- _EXERCISE DESCRIPTION_: Repeat back every line of the data, exactly.

- _GIVEN DATA_:
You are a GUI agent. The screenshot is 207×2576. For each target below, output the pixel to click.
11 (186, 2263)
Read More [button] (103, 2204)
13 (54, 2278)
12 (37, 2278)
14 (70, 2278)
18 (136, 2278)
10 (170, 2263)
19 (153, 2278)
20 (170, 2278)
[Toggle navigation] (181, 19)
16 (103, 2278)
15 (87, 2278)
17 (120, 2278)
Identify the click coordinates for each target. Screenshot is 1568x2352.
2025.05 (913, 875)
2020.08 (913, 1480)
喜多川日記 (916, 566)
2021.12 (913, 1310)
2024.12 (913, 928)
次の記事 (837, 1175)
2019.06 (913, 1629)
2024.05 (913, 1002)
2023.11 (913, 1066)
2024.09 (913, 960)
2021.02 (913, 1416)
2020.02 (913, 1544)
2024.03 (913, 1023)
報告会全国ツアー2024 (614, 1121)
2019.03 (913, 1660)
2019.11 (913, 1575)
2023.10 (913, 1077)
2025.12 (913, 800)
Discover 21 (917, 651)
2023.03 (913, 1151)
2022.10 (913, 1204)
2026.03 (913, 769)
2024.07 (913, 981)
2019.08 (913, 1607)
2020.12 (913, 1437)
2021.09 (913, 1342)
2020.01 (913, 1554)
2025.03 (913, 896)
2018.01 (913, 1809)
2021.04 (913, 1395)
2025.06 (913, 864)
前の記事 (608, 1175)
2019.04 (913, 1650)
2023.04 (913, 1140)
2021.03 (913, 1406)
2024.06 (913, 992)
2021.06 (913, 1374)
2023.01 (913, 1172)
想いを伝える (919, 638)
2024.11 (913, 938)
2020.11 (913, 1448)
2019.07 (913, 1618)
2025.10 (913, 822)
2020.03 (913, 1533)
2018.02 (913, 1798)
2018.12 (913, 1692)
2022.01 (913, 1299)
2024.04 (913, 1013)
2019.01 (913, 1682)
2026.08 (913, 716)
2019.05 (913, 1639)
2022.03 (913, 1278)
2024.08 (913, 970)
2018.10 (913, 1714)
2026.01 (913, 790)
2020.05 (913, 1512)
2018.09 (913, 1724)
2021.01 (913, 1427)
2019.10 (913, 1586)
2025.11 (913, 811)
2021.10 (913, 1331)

- _TASK ANSWER_:
You are a GUI agent. The screenshot is 207×2576. For each target below, output the pixel to click.
11 (186, 2263)
Read More [button] (103, 2204)
13 (54, 2278)
12 (37, 2278)
14 (70, 2278)
18 (136, 2278)
10 (170, 2263)
19 (153, 2278)
20 (170, 2278)
[Toggle navigation] (181, 19)
16 (103, 2278)
15 (87, 2278)
17 (120, 2278)
Identify the click coordinates for each target. Screenshot is 1568x2352.
2025.05 (913, 875)
2020.08 (913, 1480)
喜多川日記 (916, 566)
2021.12 (913, 1310)
2024.12 (913, 928)
次の記事 (837, 1175)
2019.06 (913, 1629)
2024.05 (913, 1002)
2023.11 (913, 1066)
2024.09 (913, 960)
2021.02 (913, 1416)
2020.02 (913, 1544)
2024.03 (913, 1023)
報告会全国ツアー2024 (614, 1121)
2019.03 (913, 1660)
2019.11 (913, 1575)
2023.10 (913, 1077)
2025.12 (913, 800)
Discover 21 (917, 651)
2023.03 (913, 1151)
2022.10 (913, 1204)
2026.03 (913, 769)
2024.07 (913, 981)
2019.08 (913, 1607)
2020.12 (913, 1437)
2021.09 (913, 1342)
2020.01 (913, 1554)
2025.03 (913, 896)
2018.01 (913, 1809)
2021.04 (913, 1395)
2025.06 (913, 864)
前の記事 (608, 1175)
2019.04 (913, 1650)
2023.04 (913, 1140)
2021.03 (913, 1406)
2024.06 (913, 992)
2021.06 (913, 1374)
2023.01 (913, 1172)
想いを伝える (919, 638)
2024.11 (913, 938)
2020.11 (913, 1448)
2019.07 (913, 1618)
2025.10 (913, 822)
2020.03 (913, 1533)
2018.02 (913, 1798)
2018.12 (913, 1692)
2022.01 (913, 1299)
2024.04 (913, 1013)
2019.01 (913, 1682)
2026.08 (913, 716)
2019.05 (913, 1639)
2022.03 (913, 1278)
2024.08 (913, 970)
2018.10 (913, 1714)
2026.01 (913, 790)
2020.05 (913, 1512)
2018.09 (913, 1724)
2021.01 (913, 1427)
2019.10 (913, 1586)
2025.11 (913, 811)
2021.10 (913, 1331)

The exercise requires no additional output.